Le doute profite à l'élève

A l'athénée, proche de la Place Dumont de Stockel, à l'Est de Bruxelles, tout cas litigieux a bénéficié à l'élève: "Nous n'avons voulu léser quiconque", explique le préfet des études. "La situation a perturbé nos élèves. La majorité n'a pas triché. Nous avons tenu compte des épreuves que nous avons pu organiser, mais vous savez, le conseil de classe ne se trompe pas. Pour suivre l'élève tout au long de l'année, les professeurs connaissent ses compétences et ce n'est pas une épreuve externe qui va apporter un éclairage nouveau." Sur son bureau, Francis Lees étale les tableaux comparatifs: "pour la deuxième secondaire, nous avons reçu trois recours sur 140 élèves. Et sur l'ensemble des secondaires, nous sommes dans la moyenne de ces dernières années." Le CESS n'a pas prêté à davantage de contestations. L'épreuve externe de Français fut maintenue, celle d'histoire, annulée, ne portait que sur une seule compétence.

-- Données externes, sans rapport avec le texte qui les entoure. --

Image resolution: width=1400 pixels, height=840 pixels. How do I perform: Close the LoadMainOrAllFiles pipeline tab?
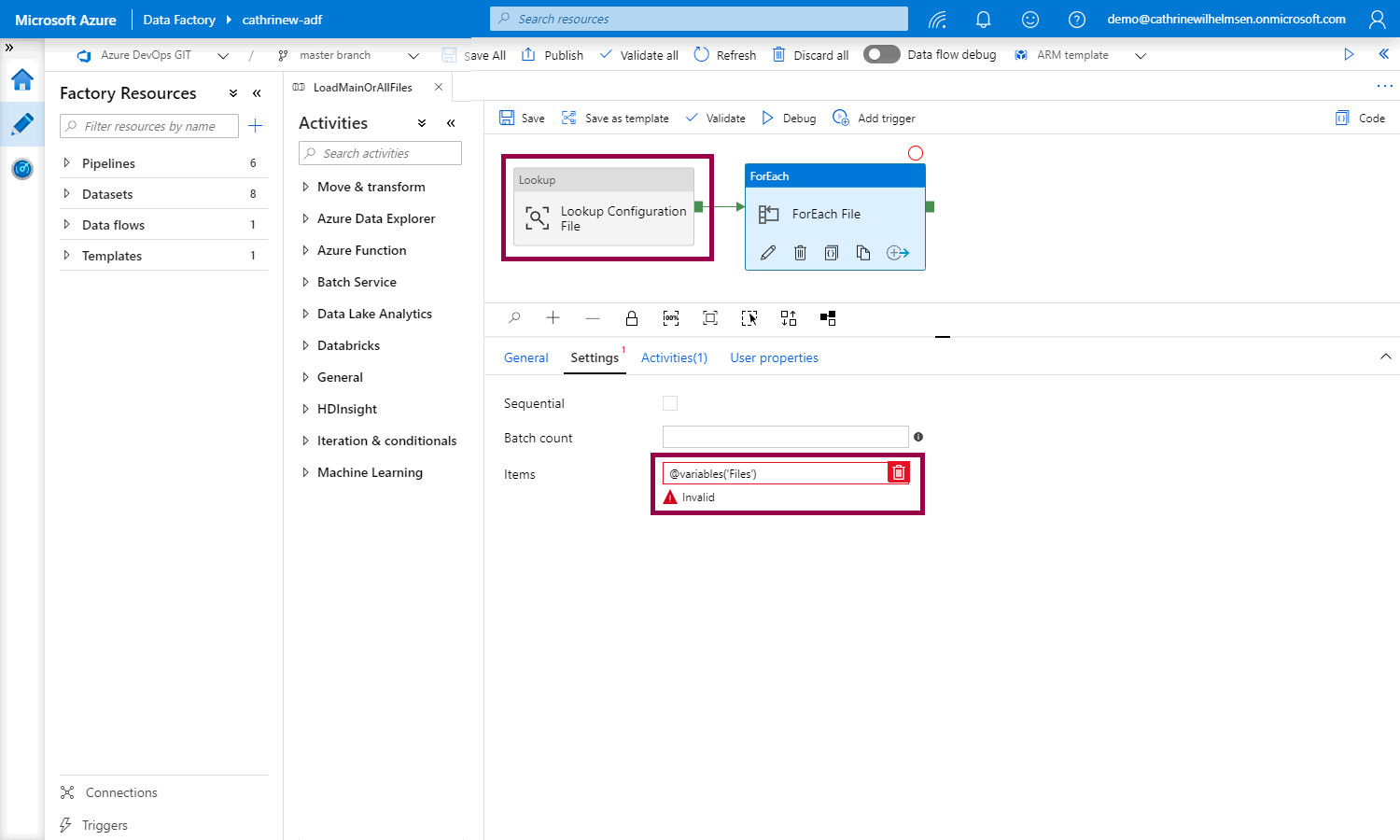coord(439,87)
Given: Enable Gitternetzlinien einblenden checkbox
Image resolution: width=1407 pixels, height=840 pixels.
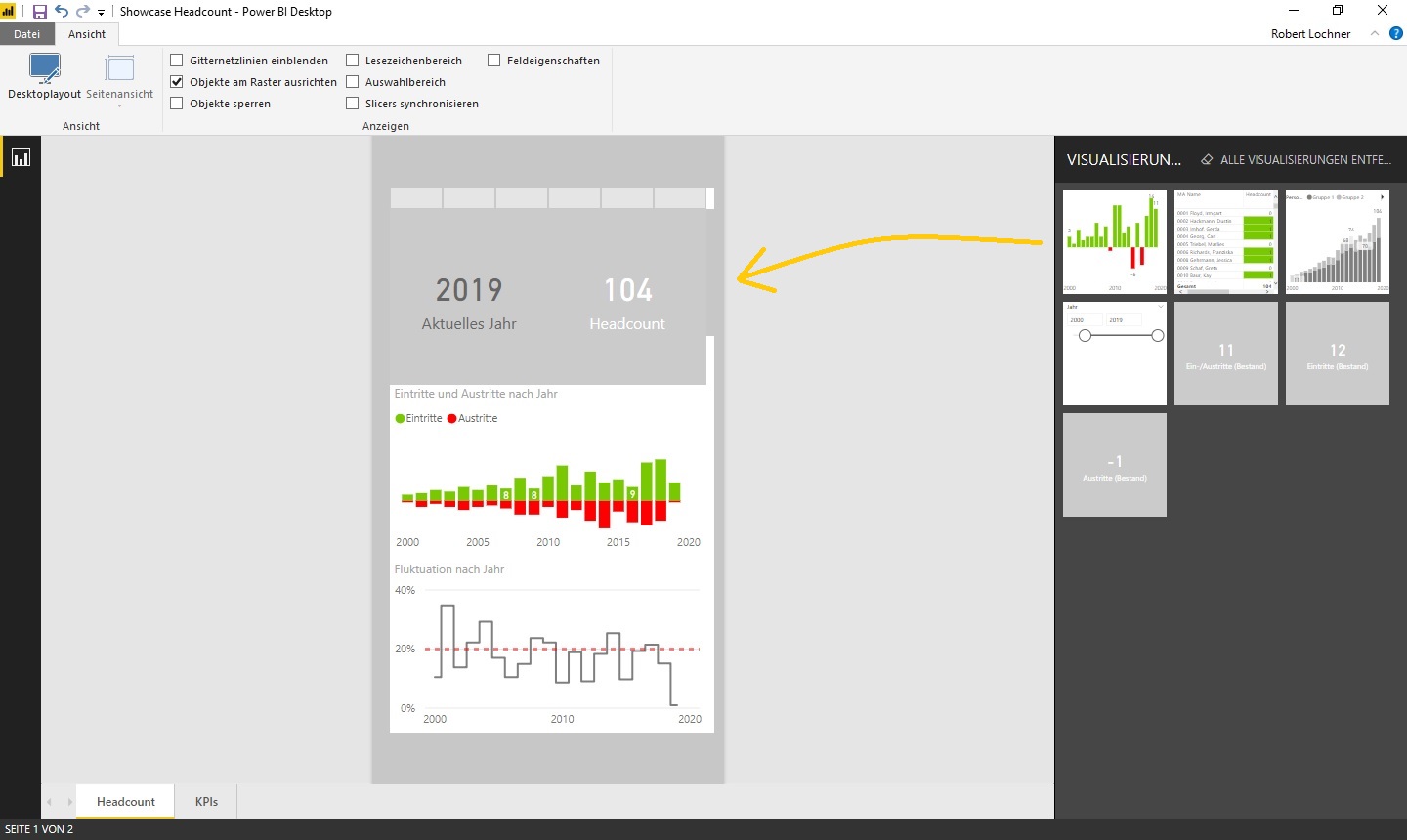Looking at the screenshot, I should [177, 61].
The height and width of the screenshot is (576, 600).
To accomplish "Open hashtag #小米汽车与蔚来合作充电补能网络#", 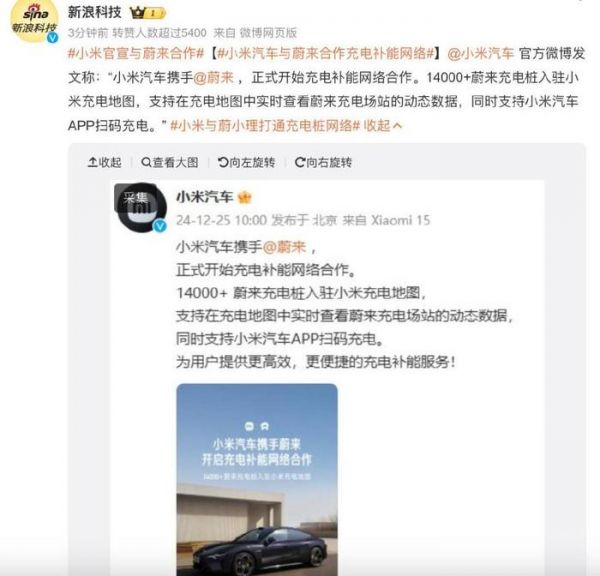I will [326, 53].
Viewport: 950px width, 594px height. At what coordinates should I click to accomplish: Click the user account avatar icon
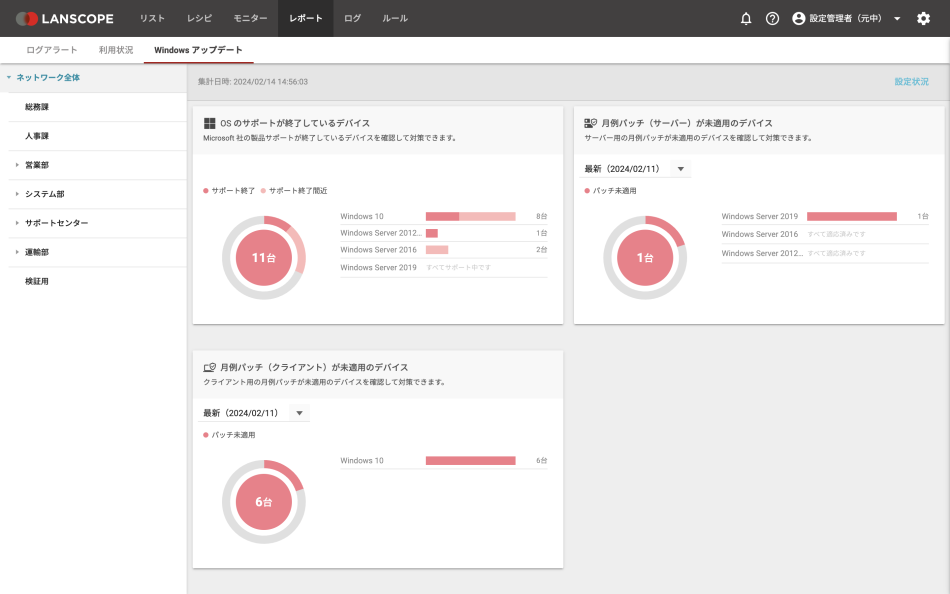point(799,19)
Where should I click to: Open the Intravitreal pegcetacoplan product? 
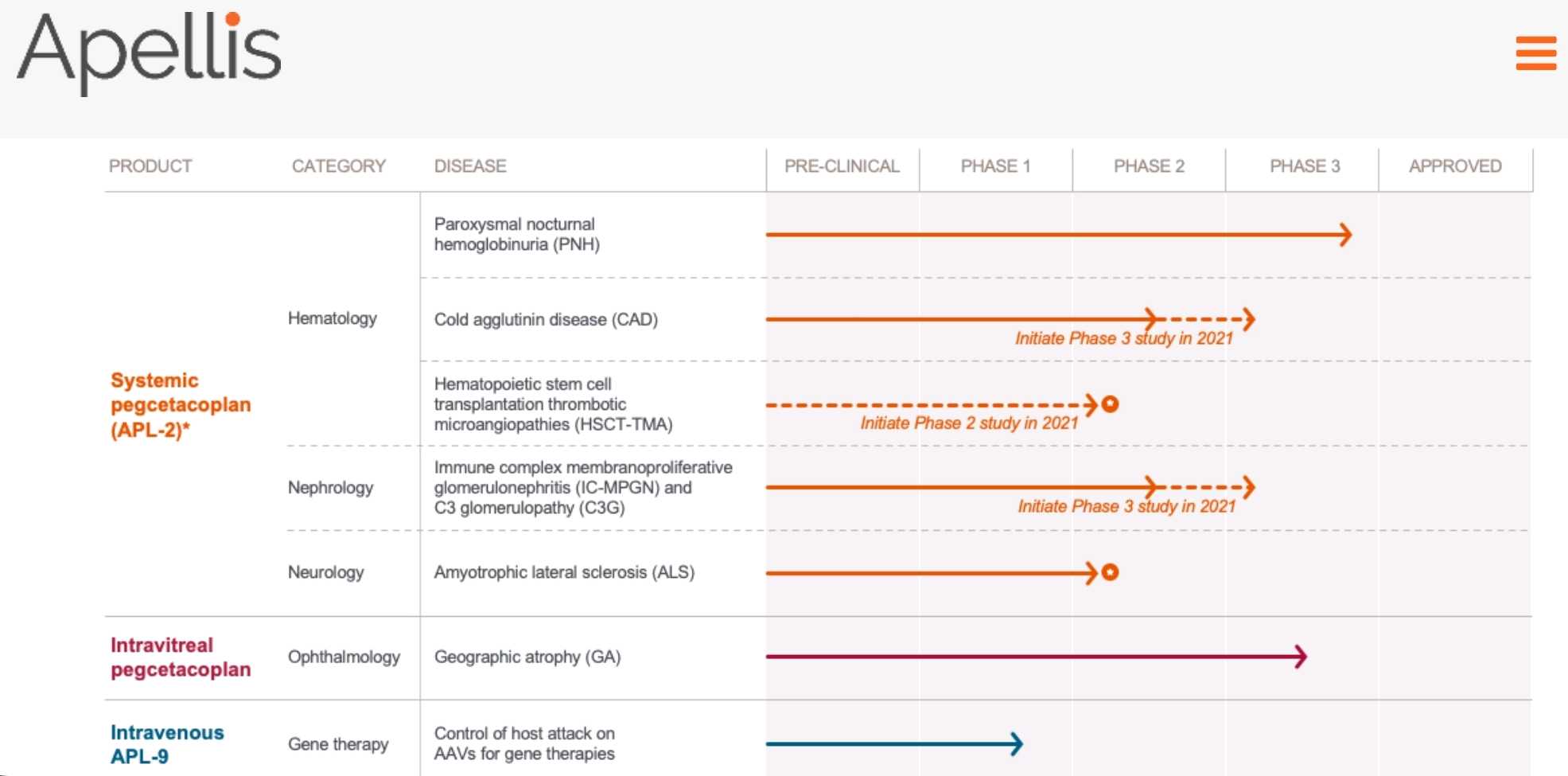(181, 657)
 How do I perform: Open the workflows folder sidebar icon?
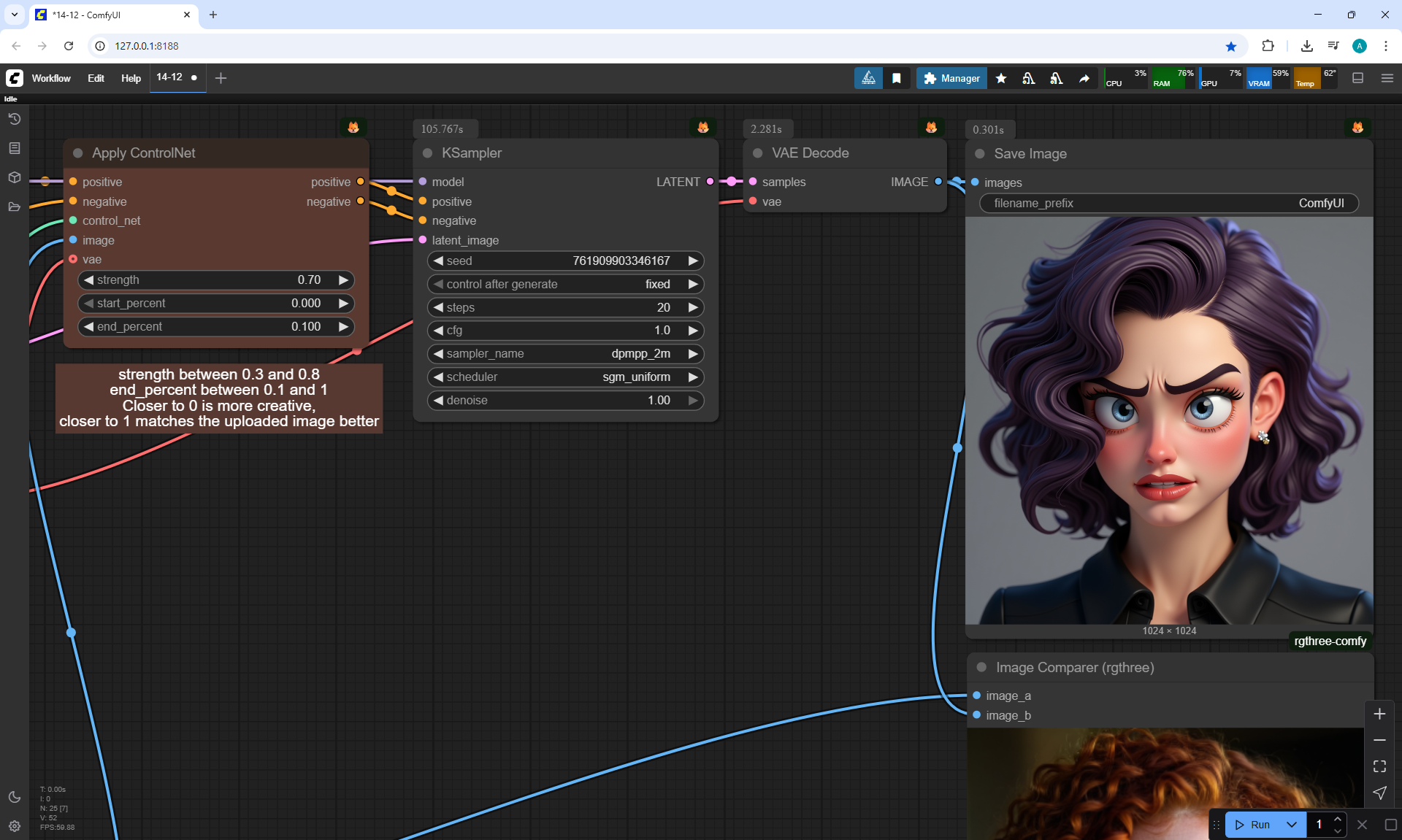(x=14, y=207)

Favoriser le dialogue avec les parents

Au lycée Mater Deï, le Conseil de classe de recours interne a analysé une douzaine de dossiers de secondaire, mais aucun de la deuxième. "Dès le lendemain de la dernière annulation, précise le directeur Axel Bex, nous avons modifié la méthode de travail en vue d'éventuels recours." Une alternative se présentait pour les cas litigieux: "Soit le conseil de classe accordait le CE1D en fonction du parcours de l'élève dans les deux dernières années, soit le conseil ne l'accordait pas et nous avons alors invité les parents à une discussion. Si les parents insistaient par rapport à ces épreuves externes, nous pouvions modifier notre avis. Nous sommes partenaires des parents dans l'éducation et l'apprentissage de leur enfant. Le dialogue est plus intéressant qu'une procédure!" Tout recours externe doit être déposé à la Communauté française avant le 15 août.